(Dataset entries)
▼
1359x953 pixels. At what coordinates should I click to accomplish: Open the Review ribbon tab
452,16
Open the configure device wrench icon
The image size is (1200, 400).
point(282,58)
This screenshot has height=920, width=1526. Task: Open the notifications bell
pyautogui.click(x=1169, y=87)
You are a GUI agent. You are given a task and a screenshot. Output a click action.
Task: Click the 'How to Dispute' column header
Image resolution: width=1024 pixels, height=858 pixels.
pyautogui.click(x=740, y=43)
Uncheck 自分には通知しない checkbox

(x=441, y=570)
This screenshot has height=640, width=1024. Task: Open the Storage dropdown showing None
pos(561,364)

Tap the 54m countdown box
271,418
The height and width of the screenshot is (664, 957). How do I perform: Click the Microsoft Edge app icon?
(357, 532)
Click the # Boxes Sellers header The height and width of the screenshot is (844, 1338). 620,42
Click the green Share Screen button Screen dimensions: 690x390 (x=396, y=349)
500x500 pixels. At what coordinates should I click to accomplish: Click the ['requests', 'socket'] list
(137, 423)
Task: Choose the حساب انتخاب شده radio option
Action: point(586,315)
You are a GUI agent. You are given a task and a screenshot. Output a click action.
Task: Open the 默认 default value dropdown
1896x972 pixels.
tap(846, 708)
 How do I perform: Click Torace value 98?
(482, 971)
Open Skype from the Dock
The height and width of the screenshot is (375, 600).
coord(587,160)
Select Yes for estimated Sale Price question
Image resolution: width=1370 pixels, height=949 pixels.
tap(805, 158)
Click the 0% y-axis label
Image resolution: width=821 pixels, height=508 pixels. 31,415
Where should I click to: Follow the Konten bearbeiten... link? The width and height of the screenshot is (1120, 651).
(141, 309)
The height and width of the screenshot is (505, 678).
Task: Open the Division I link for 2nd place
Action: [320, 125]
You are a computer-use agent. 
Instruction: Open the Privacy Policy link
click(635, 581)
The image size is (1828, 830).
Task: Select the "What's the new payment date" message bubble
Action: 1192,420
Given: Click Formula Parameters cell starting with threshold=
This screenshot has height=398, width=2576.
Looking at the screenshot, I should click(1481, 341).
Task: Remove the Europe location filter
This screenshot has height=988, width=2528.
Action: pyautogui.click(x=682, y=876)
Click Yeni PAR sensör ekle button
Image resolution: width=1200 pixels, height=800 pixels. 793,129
▲
Exercise details:
All of the records shown above should be reproduced exactly.

Finished task:
1359x953 pixels. At what coordinates should I click to accomplish: Open the Review ribbon tab
452,16
Open the configure device wrench icon
The image size is (1200, 400).
point(282,58)
This screenshot has height=920, width=1526. Task: Open the notifications bell
pyautogui.click(x=1169, y=87)
You are a GUI agent. You are given a task and a screenshot. Output a click action.
Task: Click the 'How to Dispute' column header
Image resolution: width=1024 pixels, height=858 pixels.
pyautogui.click(x=740, y=43)
Uncheck 自分には通知しない checkbox

(x=441, y=570)
This screenshot has height=640, width=1024. Task: Open the Storage dropdown showing None
pos(561,364)

Tap the 54m countdown box
271,418
The height and width of the screenshot is (664, 957). How do I perform: Click the Microsoft Edge app icon?
(357, 532)
Click the # Boxes Sellers header The height and width of the screenshot is (844, 1338). 620,42
Click the green Share Screen button Screen dimensions: 690x390 (x=396, y=349)
500x500 pixels. At what coordinates should I click to accomplish: Click the ['requests', 'socket'] list
(137, 423)
Task: Choose the حساب انتخاب شده radio option
Action: point(586,315)
You are a GUI agent. You are given a task and a screenshot. Output a click action.
Task: Open the 默认 default value dropdown
1896x972 pixels.
tap(846, 708)
 How do I perform: Click Torace value 98?
(482, 971)
Open Skype from the Dock
The height and width of the screenshot is (375, 600).
coord(587,160)
Select Yes for estimated Sale Price question
Image resolution: width=1370 pixels, height=949 pixels.
tap(805, 158)
Click the 0% y-axis label
Image resolution: width=821 pixels, height=508 pixels. 31,415
Where should I click to: Follow the Konten bearbeiten... link? The width and height of the screenshot is (1120, 651).
(141, 309)
The height and width of the screenshot is (505, 678).
Task: Open the Division I link for 2nd place
Action: [320, 125]
You are a computer-use agent. 
Instruction: Open the Privacy Policy link
click(635, 581)
The image size is (1828, 830).
Task: Select the "What's the new payment date" message bubble
Action: 1192,420
Given: Click Formula Parameters cell starting with threshold=
This screenshot has height=398, width=2576.
Looking at the screenshot, I should click(1481, 341).
Task: Remove the Europe location filter
This screenshot has height=988, width=2528.
Action: pyautogui.click(x=682, y=876)
Click Yeni PAR sensör ekle button
Image resolution: width=1200 pixels, height=800 pixels. 793,129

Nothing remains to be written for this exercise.